One thing I'm still having a difficult time accepting- and I must be driving my medical people crazy badgering them with by now- is that there is little, nothing really, I can pro-actively do to thwart, or at least keep at bay, my cancer. I've referenced it before; if I had a sports or other injury or something like that I could pro-actively rehab it, heal it. If I had high blood pressure, diabetes, or were (still) excessively overweight I could tweak/change my diet and eating regimen to positively affect those conditions. You get the idea. My doctors and all tell me that by maintaining a healthy diet and by running and working out that these strengthen me and help me better tolerate chemo treatments as well as reduce other potential health issues (thereby helping me to- hopefully- live with this longer, with fewer intolerable side effects from the chemo, and I do believe the docs on this) but they, nor anything else, cannot/do not effect the cancer itself. And that is difficult for me to accept; that there is something going on within my own body that I am powerless to directly affect, improve, change, that the only thing I can really do that actually affects the cancer is to sit in a Barcalounger for five hours every other week and get pumped full of chemicals. There are a lot of things that we cannot control in life but it is still difficult for me to accept that I cannot control- through my own efforts- something that is going on within me. Again, perhaps I'm more of a control freak than I thought I was. Though I guess bottomline where I still feel fine almost eight months out now from first being diagnosed that is something.

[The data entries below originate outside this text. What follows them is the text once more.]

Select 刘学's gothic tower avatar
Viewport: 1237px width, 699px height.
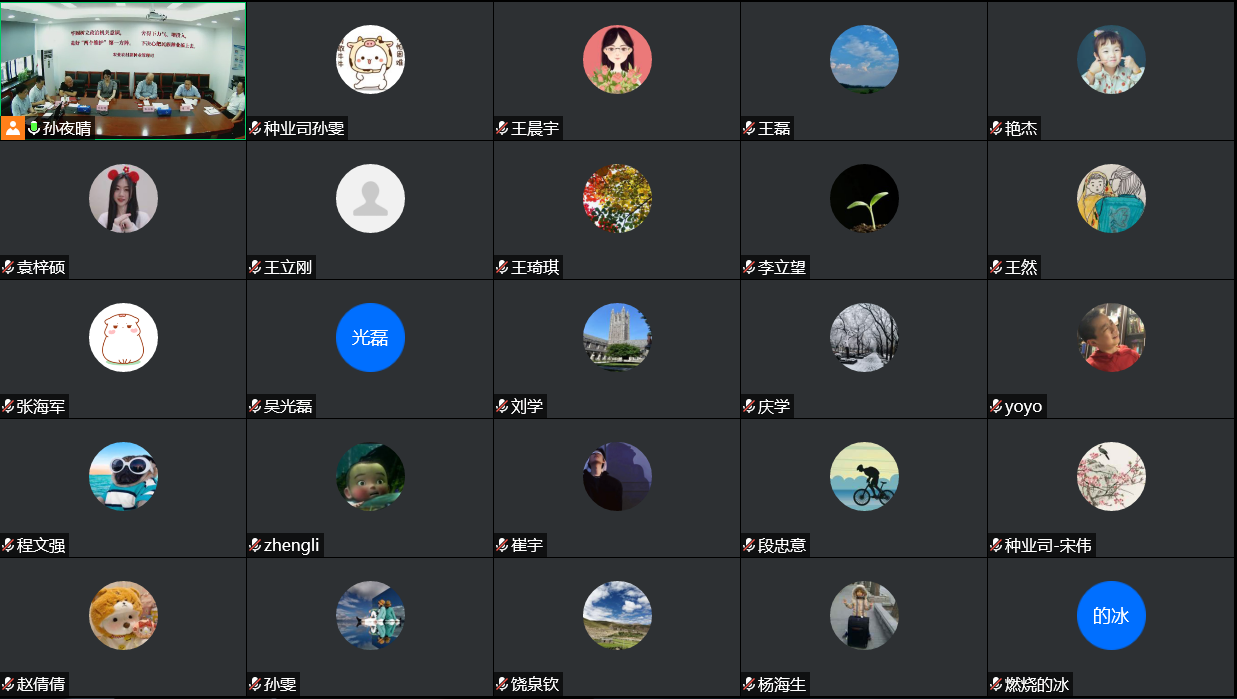[617, 337]
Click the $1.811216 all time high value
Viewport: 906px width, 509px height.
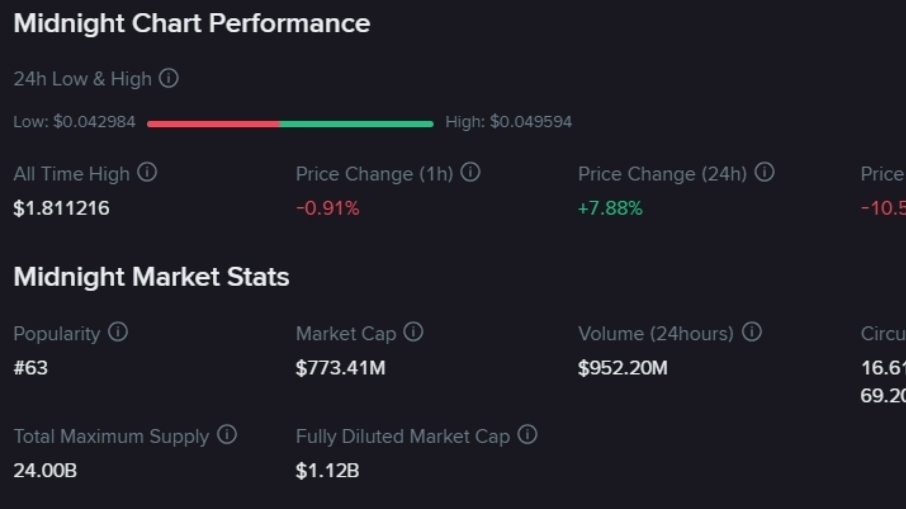click(62, 208)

Beyond that... I still have concerns about the Pats in the playoffs. I realize they've won 13 games and that the offense has been clicking and all but I'm still concerned about the defense. Yeah, they aren't giving up points when it counts (helped by an offense that seems almost able to score at will) but as they get deeper into the playoffs and face teams solid on both sides of the ball (specifically, Pittsburgh and Baltimore defensively, should the Pats face either/both of them) will the Pats O be able to put up enough points on those defenses to offset their own defensive deficiencies? It should be interesting...
"As you go through life, whatever your goal, keep your eye on the doughnut and not on the hole."